In einigen Bundesländern hatten sozialdemokratische Ministerien Haupt- und Realschulen mehr oder weniger integrativ zusammengelegt. Das geschah unter unterschiedlichen politischen Vorzeichen auch in einigen östlichen Bundesländern. Diesem Trend schlossen sich wiederum verschiedene westliche Länder an. Diese Zusammenlegungen wurden mit landeseigenen Bezeichnungen versehen (Regelschule, Regionalschule, Oberschule). In der Terminologie der KMK werden zusammengelegte Haupt- und Realschulen als „Schulen mit mehreren Bildungsgängen“ bezeichnet.
Die Krise der Hauptschule erreichte z.T. auch diese zusammengefassten HR-Schulen, insbesondere in den Gebieten der Bundesländer, in denen die Bevölkerungszahl zurückging. Schulträger begannen nach Möglichkeiten zu suchen, ihr Schulangebot in der Sekundarstufe zu stabilisieren.

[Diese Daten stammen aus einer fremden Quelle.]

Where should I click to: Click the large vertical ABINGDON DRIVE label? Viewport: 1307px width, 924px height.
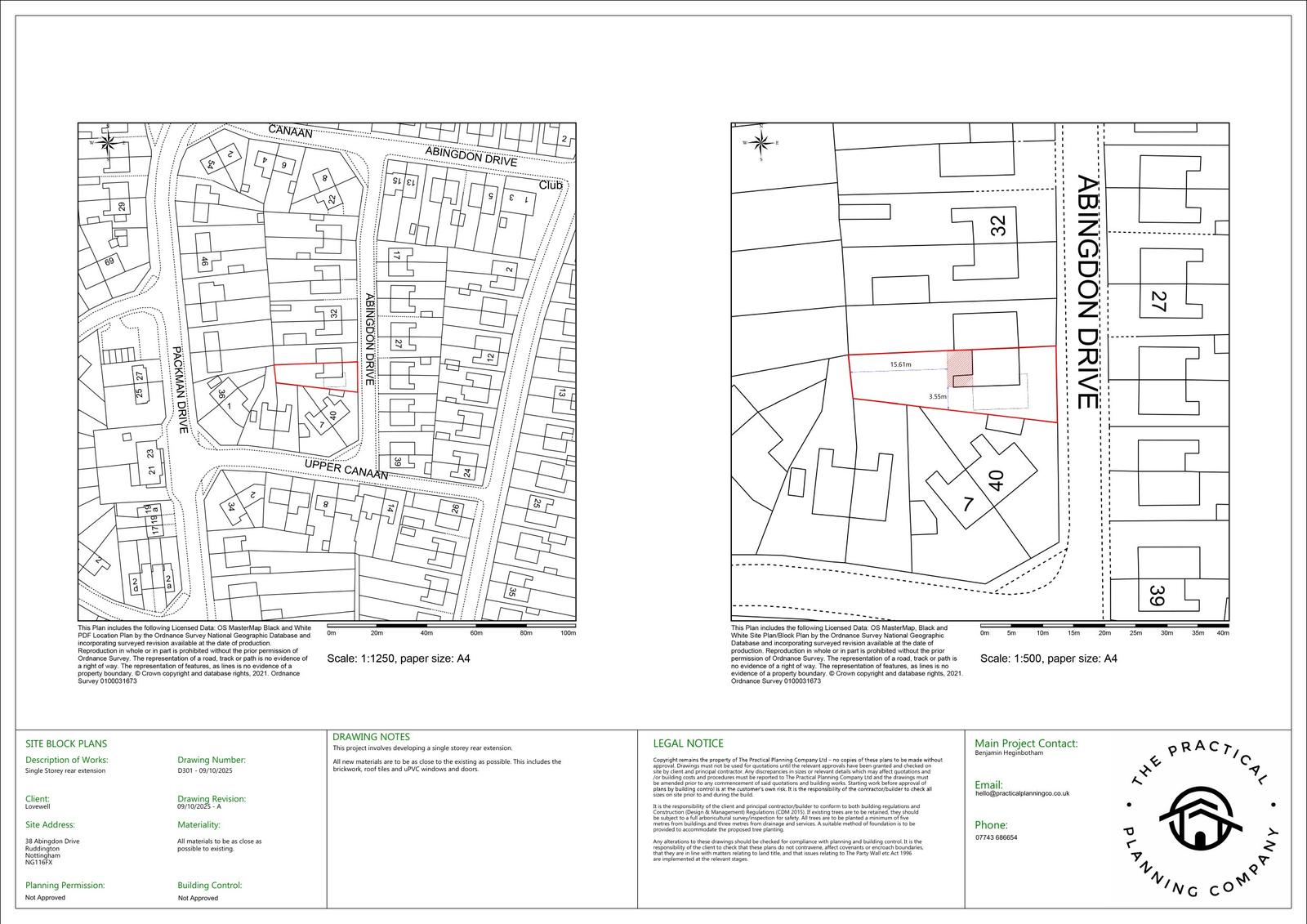pyautogui.click(x=1086, y=292)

Auch die Kollegien waren oft aktiv, um das regionale Schulangebot und die Bildungsmöglichkeiten für ihre Schüler:innen aufrechtzuerhalten und auch zu verbessern – sie setzten häufig auf mehr Integration ihrer Schulformen und auch auf die Einrichtung von Gesamtschulen bzw. von Gemeinschaftsschulen.